HIST 280-901: Food, Culture, Politics, and Society in the Atlantic World               Dr. Cynthia Bouton

HIST 280, the "Historian's Craft," is a writing-intensive course (“W”) on the discipline of history. We will explore what Atlantic cultures ate, how that changed overtime, and why. We will consider how cultures understood food, who produced, traded in it, and consumed it. We will consider episodes of famine and abundance, the class, race, and gender dynamics of food, and why food is such a political issue.

HIST 280-902: American Captivity Narratives                                                           Dr. Evan Haefeli

Captivity narratives are sometimes described as America’s first original literary genre. Drawing on a variety of captivity narratives from seventeenth century New England to nineteenth century Texas, this course introduces students to the historical richness of captivity narratives as a unique window onto American and Native American history. Adopting a somewhat interdisciplinary approach, the course encourages students to think about all that can be learned from reading just a single story of cross-cultural experience. We will learn that captivity narratives teach us not only about the incidents they discuss, but also how our sources influence our perception and memory of the past. How can we write a more inclusive history when our sources are limited?

HIST 280-903: Remembering (and Forgetting) War                                                 Dr. Jonathan Brunstedt

This course looks at how societies have “remembered” war—through monuments, public holidays, commemorative rituals, reenactments, popular culture, and so on. More specifically, we will focus on how collective war memories have shaped and sustained notions of group identity.

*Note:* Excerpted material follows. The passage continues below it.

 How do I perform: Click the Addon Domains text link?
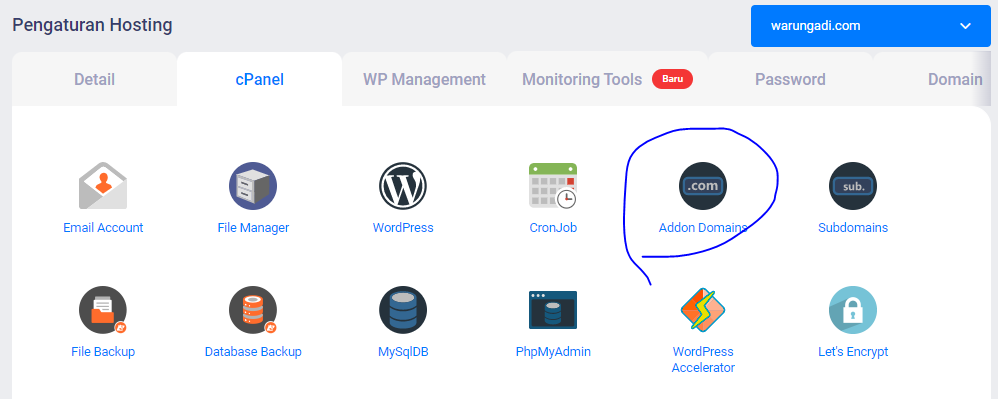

In the process, students will produce an original research paper, based on primary and secondary sources, that incorporates the theoretical insights gleaned from class readings and discussions. This is a writing-intensive (“W”) course.

HIST 280-904: Japanese Colonial Empire                                                                 Dr. Hoi-eun Kim

As a sophomore writing-intensive seminar, this course is designed to improve students’ reading and writing skills, using the Japanese colonial empire (1894-1945) as a case study. In particular, this course will focus on ‘people on the move’ who crisscrossed between the metropole and other colonial locations—these were colonial adventurists, technocrats, doctors, and anthropologists, who were willing to take advantage of opportunities that the newly created imperial space provided for them, but these were also migrant laborers and even sex-slaves who were forced to withstand in bare hands the inherently unequal (and often violent) political economy of the colonial system. Throughout the semester, each student is expected to write a research paper of at least 3,000 words on a single person or a group of people, discussing their experience and its broader historical meaning.

HIST 280-905: WWII in Asia and the Pacific                                                            Dr. Olga Dror

This is a writing-intensive course that introduces students majoring in history to the craft of the profession through a variety of strategies and techniques, such as lectures, discussions, work with primary and secondary sources, and writing laboratories. All of these will help students in their successful completion of a research project related to the subject of the course – Asia and WWII. The course will cover different aspects of World War II in East and Southeast Asia, such as the origins and development of hostilities, wartime societies, culture, collaboration, resistance, colonialism, nationalism, and the outcomes of the war. The course will also address certain effects of the war in the United States upon Asian Americans and upon American attitudes toward Asians.